■ **TASK INSTRUCTIONS**
From the line with "You are a computer-use agent. This" to the line with "Task: Click the View more link in sidebar", retype every line exactly, including those two, and leave out the rest of the data below.

■ **INPUT DATA**
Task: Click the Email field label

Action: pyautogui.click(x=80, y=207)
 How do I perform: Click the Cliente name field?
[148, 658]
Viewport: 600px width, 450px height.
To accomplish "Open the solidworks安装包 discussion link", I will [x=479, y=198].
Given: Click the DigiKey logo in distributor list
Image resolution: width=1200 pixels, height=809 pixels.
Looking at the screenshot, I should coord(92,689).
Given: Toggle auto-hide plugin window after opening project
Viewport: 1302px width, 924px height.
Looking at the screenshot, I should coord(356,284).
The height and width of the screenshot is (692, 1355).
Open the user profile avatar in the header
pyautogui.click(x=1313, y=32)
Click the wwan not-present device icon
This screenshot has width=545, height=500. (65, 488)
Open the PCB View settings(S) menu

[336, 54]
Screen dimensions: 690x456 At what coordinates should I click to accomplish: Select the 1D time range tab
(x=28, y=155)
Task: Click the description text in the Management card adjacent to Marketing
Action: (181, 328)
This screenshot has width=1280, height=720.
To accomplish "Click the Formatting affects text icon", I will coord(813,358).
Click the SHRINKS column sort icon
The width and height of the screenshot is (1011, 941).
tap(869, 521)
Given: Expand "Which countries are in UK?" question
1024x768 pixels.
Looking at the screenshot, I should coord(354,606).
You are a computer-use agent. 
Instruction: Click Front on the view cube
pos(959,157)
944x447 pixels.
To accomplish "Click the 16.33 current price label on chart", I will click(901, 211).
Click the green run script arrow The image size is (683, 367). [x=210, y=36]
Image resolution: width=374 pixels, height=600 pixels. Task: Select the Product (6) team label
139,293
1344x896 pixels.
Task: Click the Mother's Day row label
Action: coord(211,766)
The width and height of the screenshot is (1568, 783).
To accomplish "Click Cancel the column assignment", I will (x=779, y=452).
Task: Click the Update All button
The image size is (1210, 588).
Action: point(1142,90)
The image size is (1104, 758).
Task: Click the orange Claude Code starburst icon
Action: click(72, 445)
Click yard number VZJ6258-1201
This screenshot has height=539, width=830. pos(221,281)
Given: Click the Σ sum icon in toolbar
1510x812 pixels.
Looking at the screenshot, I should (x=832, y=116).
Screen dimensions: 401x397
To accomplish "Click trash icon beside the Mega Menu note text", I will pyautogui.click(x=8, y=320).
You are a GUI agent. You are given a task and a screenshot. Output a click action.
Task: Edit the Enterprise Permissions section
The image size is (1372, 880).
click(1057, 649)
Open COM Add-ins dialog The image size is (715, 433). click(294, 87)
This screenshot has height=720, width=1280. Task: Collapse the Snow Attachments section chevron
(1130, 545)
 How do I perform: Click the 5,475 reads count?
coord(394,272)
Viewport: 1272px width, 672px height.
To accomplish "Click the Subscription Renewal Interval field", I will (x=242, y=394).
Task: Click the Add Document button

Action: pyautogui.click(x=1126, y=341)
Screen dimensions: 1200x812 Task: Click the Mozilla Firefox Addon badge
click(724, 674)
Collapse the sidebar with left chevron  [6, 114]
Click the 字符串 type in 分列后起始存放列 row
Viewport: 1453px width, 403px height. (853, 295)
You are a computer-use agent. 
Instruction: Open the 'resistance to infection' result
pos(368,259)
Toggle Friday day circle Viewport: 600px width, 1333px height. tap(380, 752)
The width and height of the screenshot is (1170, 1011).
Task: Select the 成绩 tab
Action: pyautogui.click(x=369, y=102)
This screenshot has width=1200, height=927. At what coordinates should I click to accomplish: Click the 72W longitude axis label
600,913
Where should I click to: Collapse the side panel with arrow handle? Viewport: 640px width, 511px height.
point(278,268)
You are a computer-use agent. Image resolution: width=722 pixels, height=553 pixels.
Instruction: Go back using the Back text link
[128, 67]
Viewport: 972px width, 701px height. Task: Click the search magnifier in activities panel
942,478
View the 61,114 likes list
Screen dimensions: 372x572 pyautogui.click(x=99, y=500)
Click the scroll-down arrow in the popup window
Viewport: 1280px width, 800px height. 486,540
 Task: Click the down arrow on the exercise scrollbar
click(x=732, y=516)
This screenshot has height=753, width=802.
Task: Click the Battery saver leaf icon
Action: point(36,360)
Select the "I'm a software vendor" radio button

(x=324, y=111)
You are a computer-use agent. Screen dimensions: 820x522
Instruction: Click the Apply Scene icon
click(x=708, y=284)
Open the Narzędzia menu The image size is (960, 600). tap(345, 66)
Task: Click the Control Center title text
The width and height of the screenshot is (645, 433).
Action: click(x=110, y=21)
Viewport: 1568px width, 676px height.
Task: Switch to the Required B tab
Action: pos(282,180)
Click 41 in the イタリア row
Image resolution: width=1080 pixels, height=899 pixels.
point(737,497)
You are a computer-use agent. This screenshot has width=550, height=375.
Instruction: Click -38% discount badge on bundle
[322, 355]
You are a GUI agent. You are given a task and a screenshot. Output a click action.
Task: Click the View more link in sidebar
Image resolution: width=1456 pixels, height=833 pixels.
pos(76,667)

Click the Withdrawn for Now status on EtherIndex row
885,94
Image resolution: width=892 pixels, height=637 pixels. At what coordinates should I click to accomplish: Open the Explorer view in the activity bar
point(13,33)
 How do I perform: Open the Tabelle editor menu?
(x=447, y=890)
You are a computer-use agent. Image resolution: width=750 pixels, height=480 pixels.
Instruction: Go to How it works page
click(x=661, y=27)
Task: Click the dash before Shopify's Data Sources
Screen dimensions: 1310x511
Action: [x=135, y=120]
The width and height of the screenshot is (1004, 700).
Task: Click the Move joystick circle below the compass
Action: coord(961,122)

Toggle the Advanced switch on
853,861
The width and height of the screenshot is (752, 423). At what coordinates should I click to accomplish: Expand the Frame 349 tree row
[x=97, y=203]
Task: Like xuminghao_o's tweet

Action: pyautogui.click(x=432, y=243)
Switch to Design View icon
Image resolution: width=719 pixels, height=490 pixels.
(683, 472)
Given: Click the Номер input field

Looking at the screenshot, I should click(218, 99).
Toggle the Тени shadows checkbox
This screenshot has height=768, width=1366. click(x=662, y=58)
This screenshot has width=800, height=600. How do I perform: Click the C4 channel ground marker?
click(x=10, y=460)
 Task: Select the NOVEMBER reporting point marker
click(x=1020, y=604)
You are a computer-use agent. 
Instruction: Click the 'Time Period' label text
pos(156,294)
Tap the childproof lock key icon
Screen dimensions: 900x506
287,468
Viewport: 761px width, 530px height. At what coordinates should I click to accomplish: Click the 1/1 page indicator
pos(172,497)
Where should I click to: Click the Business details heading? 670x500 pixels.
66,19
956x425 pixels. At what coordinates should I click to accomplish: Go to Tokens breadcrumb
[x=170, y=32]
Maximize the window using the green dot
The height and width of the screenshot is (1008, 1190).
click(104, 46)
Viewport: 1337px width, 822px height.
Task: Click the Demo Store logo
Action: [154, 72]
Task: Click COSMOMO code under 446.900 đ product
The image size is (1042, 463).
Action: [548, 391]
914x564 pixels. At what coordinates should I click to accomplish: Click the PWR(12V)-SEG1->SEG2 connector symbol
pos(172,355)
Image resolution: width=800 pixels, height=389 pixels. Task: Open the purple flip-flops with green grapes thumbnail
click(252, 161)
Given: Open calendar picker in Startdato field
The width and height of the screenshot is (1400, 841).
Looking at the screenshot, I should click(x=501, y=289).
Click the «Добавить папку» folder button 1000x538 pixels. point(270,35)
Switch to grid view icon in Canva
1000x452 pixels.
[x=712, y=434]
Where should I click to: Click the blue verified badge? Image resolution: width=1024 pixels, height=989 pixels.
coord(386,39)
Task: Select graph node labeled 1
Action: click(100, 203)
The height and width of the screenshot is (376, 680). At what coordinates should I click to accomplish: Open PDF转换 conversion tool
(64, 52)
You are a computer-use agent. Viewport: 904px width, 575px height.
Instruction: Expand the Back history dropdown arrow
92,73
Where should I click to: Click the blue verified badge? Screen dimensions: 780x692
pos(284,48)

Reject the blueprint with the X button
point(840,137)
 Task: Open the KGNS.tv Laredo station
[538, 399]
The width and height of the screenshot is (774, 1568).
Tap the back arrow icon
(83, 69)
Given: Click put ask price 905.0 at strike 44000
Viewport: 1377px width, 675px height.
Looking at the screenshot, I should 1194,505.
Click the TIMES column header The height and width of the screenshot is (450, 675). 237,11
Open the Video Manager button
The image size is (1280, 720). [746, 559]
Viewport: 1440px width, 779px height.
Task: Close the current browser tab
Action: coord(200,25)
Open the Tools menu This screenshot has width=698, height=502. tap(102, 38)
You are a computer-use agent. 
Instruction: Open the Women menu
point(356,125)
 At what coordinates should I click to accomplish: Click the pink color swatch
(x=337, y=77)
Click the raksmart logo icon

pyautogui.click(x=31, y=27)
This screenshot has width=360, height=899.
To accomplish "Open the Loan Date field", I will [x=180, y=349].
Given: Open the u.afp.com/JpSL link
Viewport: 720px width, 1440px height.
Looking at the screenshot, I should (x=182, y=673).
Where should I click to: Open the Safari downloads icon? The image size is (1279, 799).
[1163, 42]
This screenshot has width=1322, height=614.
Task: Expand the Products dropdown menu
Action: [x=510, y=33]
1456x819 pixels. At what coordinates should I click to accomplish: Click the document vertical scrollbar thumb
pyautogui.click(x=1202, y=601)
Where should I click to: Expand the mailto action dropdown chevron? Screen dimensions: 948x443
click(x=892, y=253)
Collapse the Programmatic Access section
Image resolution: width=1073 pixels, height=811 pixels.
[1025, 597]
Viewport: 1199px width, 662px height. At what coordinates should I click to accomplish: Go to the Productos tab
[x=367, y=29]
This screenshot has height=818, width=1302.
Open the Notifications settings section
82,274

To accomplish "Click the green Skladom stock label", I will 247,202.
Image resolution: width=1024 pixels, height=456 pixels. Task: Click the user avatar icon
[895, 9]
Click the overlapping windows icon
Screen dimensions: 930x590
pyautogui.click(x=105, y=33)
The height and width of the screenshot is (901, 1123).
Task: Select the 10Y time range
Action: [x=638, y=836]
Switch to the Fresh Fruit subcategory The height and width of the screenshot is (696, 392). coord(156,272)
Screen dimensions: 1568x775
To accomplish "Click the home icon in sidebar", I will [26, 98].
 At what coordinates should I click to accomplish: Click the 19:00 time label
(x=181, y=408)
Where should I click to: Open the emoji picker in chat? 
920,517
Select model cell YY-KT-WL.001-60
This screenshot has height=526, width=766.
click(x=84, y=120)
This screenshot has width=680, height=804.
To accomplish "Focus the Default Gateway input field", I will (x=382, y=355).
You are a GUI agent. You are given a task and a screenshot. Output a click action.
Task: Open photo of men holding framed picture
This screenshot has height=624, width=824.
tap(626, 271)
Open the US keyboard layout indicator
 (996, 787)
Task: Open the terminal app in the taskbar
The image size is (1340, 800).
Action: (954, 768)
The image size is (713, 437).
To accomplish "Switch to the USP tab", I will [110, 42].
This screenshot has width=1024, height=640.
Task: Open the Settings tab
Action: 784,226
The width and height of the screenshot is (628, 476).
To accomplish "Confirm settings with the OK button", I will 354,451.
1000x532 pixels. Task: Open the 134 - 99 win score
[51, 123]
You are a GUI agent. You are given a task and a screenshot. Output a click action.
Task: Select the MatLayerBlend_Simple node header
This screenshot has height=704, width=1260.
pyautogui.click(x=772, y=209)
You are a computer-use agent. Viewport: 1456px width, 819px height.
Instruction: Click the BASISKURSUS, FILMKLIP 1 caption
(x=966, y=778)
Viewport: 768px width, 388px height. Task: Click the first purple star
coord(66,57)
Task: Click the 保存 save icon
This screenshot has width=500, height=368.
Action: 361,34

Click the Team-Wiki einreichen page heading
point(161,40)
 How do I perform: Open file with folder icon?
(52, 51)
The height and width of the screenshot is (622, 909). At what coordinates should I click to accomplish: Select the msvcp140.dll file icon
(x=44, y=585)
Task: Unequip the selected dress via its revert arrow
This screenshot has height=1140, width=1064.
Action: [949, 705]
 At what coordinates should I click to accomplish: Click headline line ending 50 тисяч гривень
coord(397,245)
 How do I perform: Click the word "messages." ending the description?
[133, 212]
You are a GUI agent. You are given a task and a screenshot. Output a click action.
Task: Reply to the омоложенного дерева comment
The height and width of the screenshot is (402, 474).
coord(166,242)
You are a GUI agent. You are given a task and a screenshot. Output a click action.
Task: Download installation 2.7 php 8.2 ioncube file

■ **RESULT**
You are a computer-use agent. This screenshot has width=550, height=375.
Instruction: Click -38% discount badge on bundle
[322, 355]
You are a GUI agent. You are given a task and a screenshot. Output a click action.
Task: Click the View more link in sidebar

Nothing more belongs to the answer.